The scheme affected Primary Health Network operations that deliver medical, dental, and behavioral health services to more than 100,000 patients annually across 28 locations in western Pennsylvania. Court records show the fraud involved at least hundreds of thousands of dollars in diverted nonprofit funds used for personal benefit, though the precise loss amount was not detailed in the Department of Justice announcement.

The sentence replaces what had been pretrial release and home detention with immediate incarceration at a yet-to-be-designated federal facility. Upon release Gelineau must serve three years of supervised release and pay full restitution to the victim organization. The judgment takes legal effect on the date of sentencing.

Downstream the ruling requires the U.S. Bureau of Prisons to designate a facility within weeks and begins the formal collection process for restitution payments. Primary Health Network must now update its internal financial controls and insurance claims to reflect the resolved case.
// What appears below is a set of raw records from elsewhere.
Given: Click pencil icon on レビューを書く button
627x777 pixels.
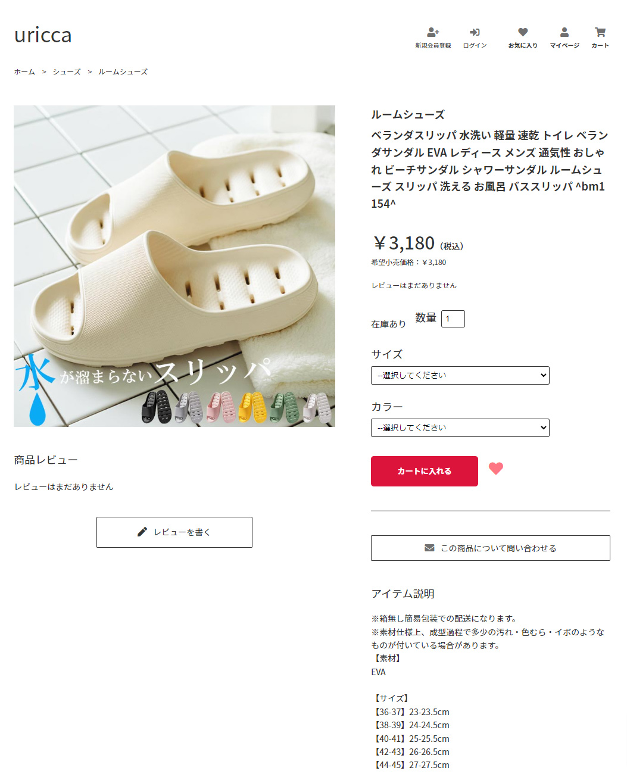Looking at the screenshot, I should 142,532.
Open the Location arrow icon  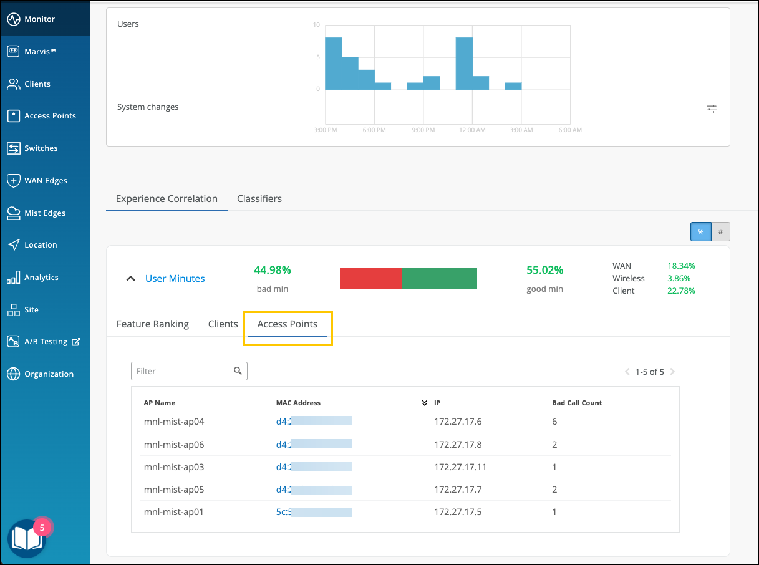14,245
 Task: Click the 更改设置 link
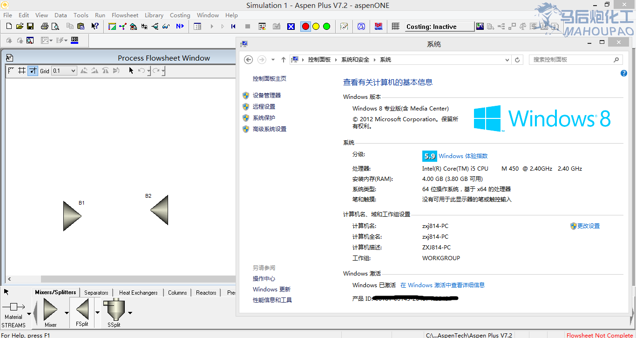589,226
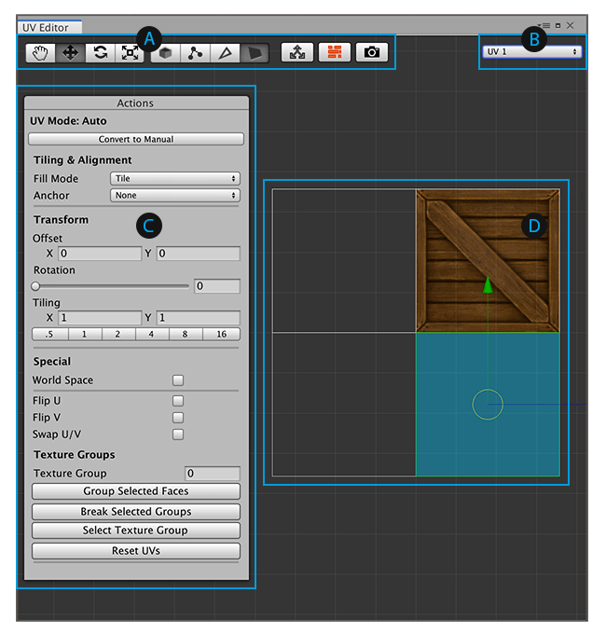Switch to vertex selection mode
The image size is (606, 634).
coord(195,52)
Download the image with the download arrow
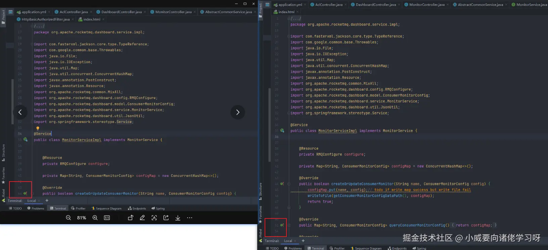 click(178, 218)
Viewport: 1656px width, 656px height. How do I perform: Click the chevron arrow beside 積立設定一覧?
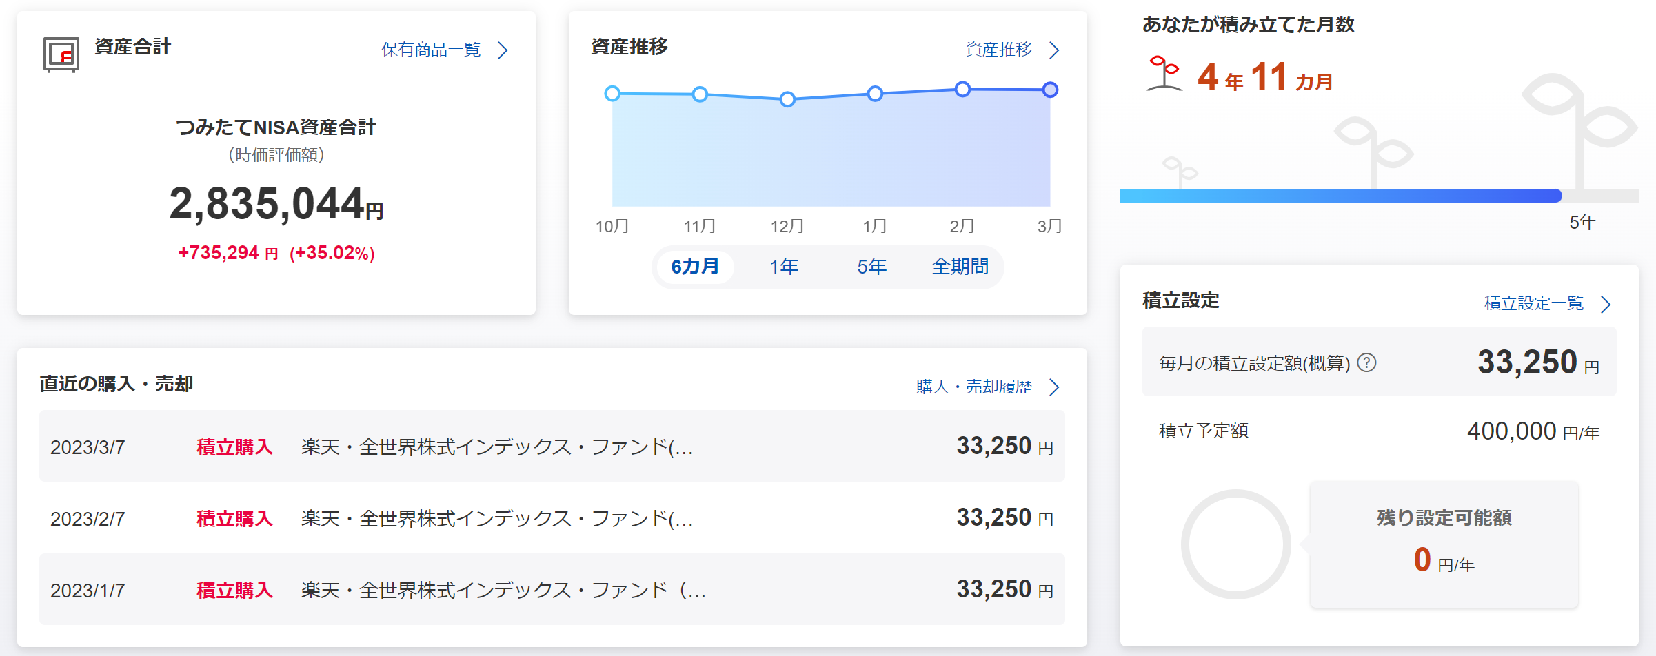point(1606,304)
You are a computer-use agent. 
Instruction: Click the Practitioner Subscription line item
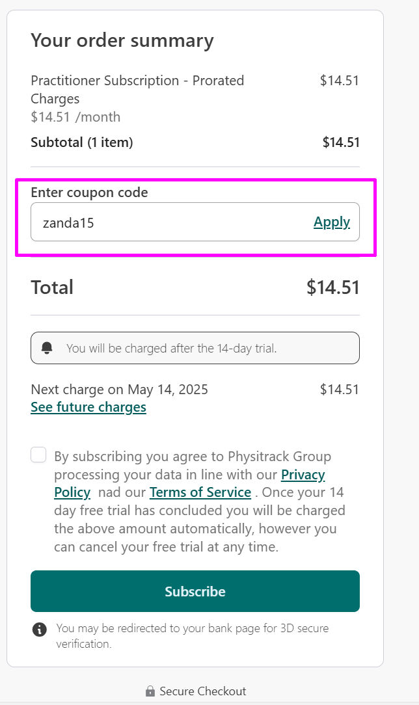coord(137,90)
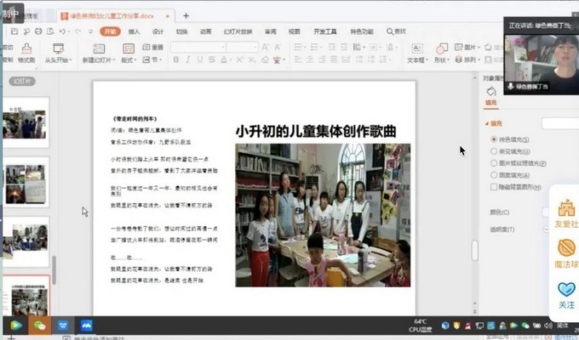Click the new tab plus button
Screen dimensions: 579x340
[186, 15]
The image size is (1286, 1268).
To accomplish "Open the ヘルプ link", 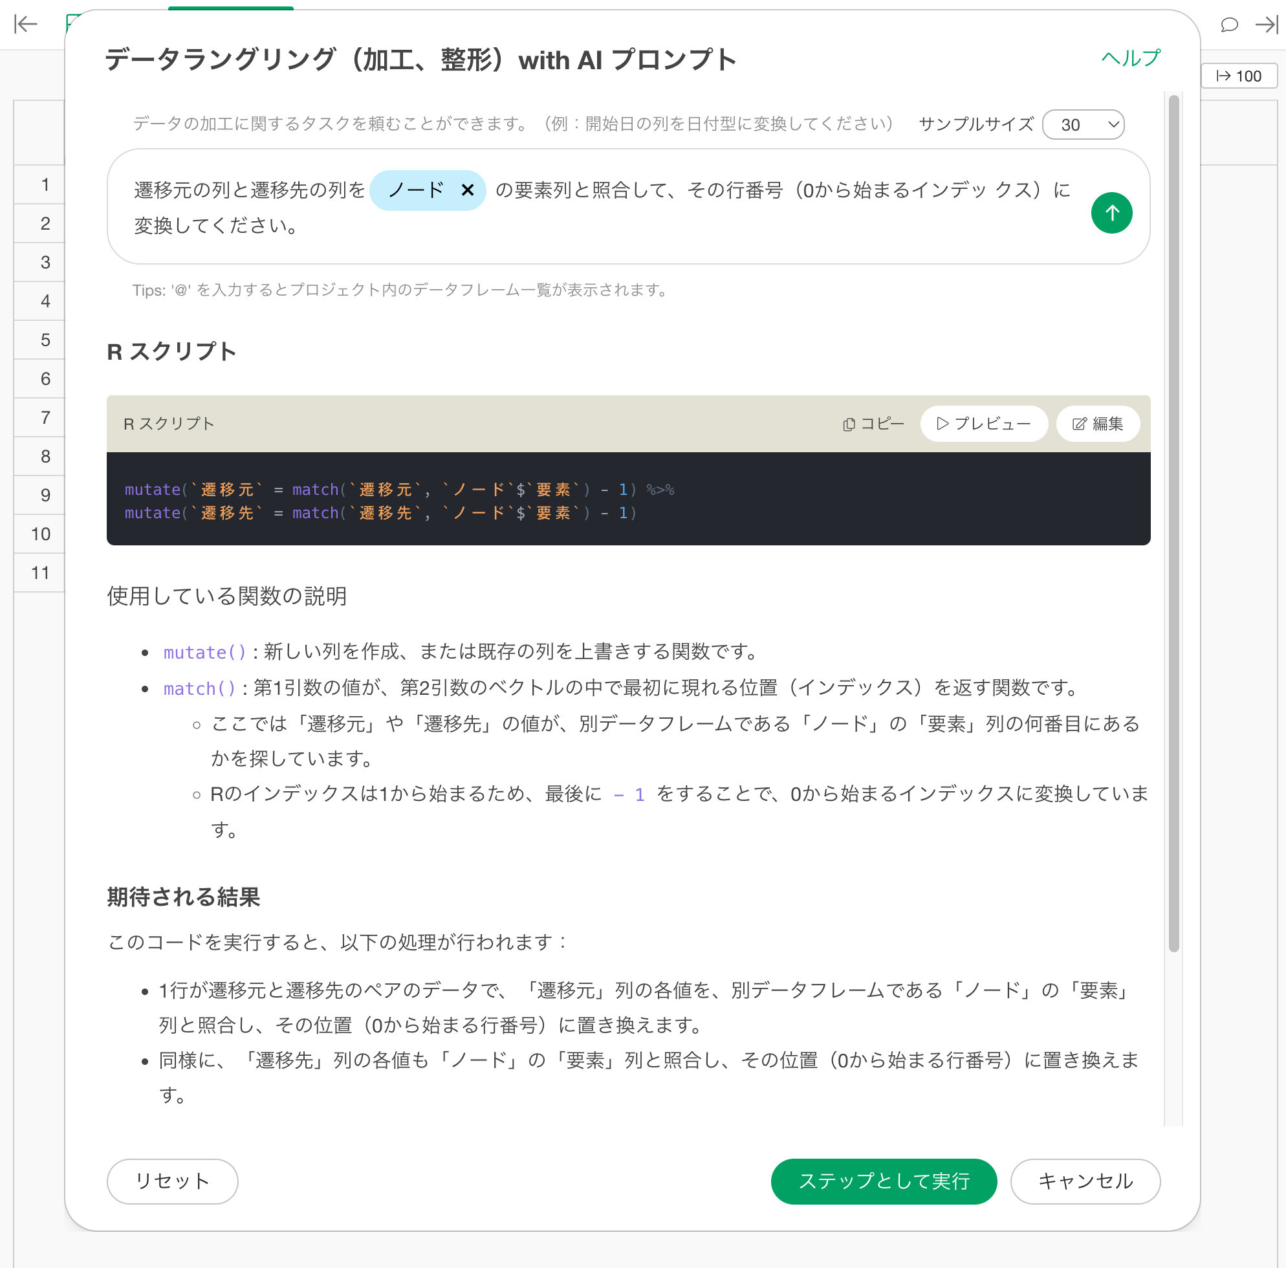I will coord(1130,59).
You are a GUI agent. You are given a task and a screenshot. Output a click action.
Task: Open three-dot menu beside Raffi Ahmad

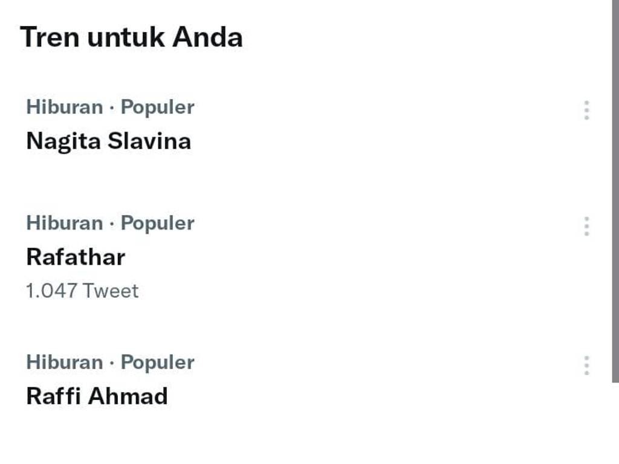tap(586, 366)
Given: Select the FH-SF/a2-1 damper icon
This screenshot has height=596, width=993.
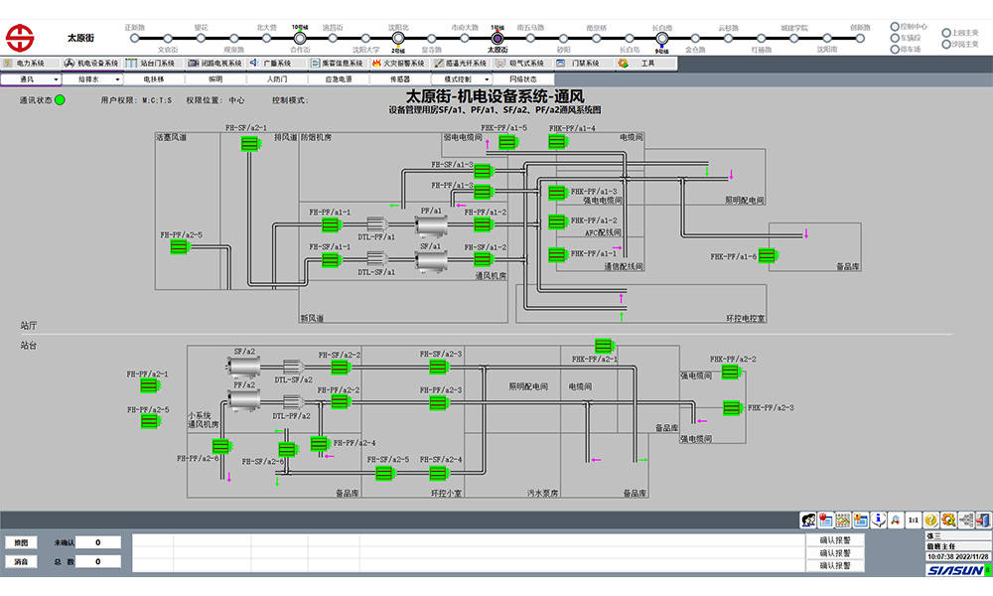Looking at the screenshot, I should point(249,144).
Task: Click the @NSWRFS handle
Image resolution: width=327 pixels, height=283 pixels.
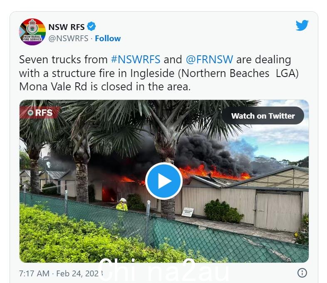Action: pyautogui.click(x=68, y=38)
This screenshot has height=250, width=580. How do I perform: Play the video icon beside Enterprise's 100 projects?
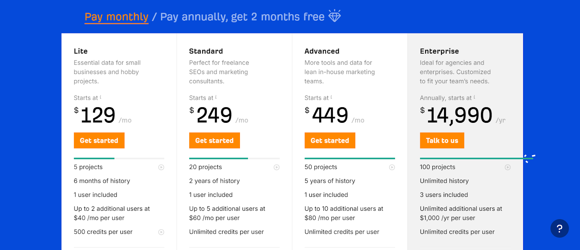pyautogui.click(x=508, y=167)
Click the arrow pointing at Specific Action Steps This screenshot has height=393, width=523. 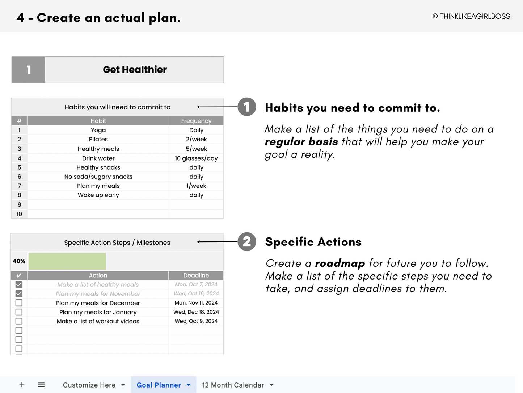[215, 242]

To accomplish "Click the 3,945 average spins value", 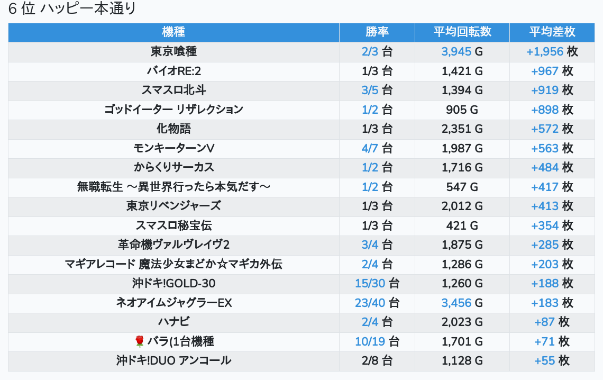I will tap(455, 52).
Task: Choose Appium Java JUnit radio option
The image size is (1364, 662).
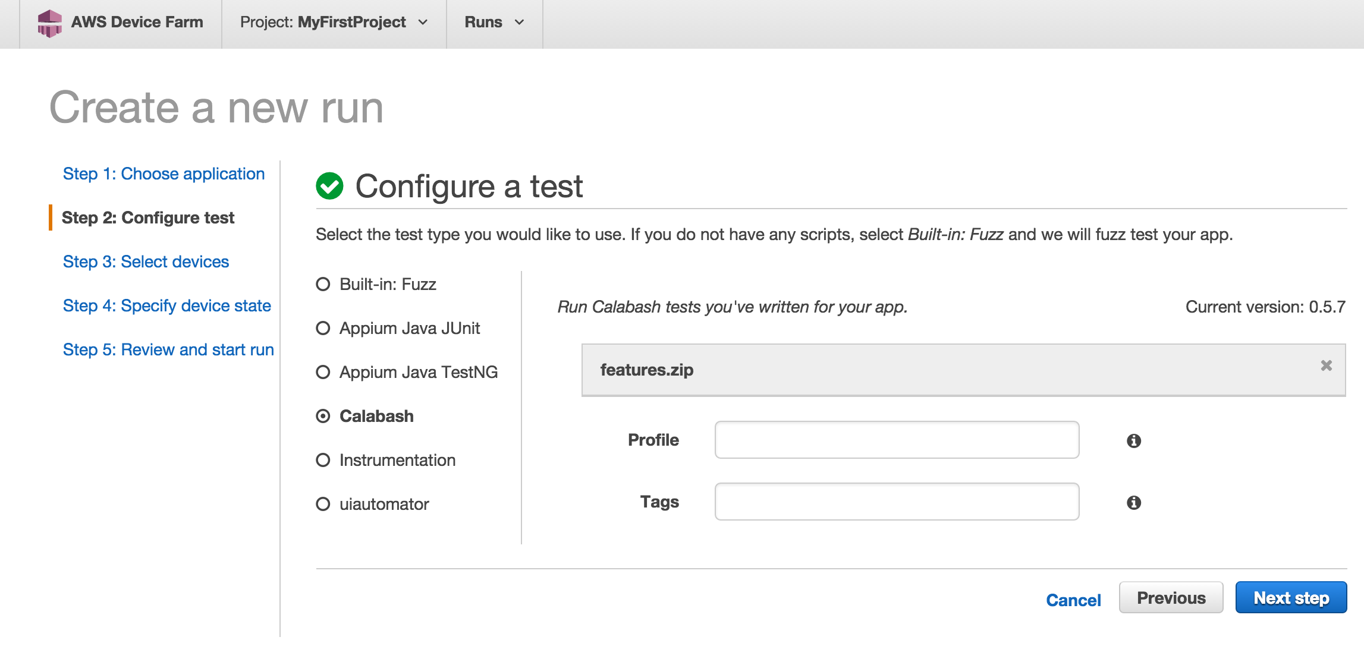Action: tap(323, 329)
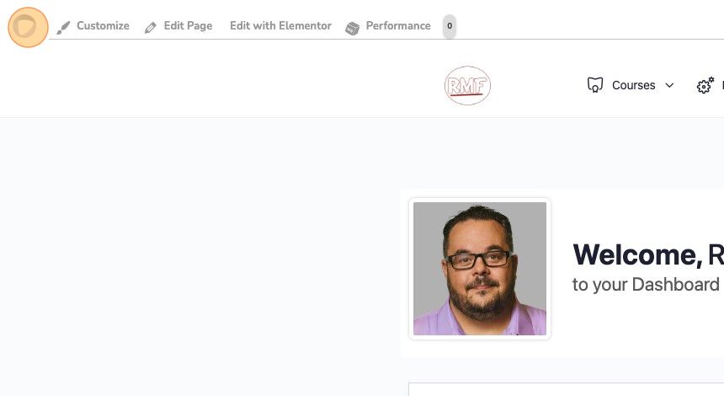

Federal probation officers will monitor compliance during the supervised-release period, and any failure to pay restitution can trigger additional enforcement actions by the U.S. Attorney’s Office.

This marks the latest resolution in federal prosecutions targeting insider fraud at federally qualified health centers. The Department of Justice has pursued similar cases against nonprofit health-system employees in multiple districts over the past five years, often citing violations of 18 U.S.C. statutes governing theft and fraud from organizations receiving federal grants.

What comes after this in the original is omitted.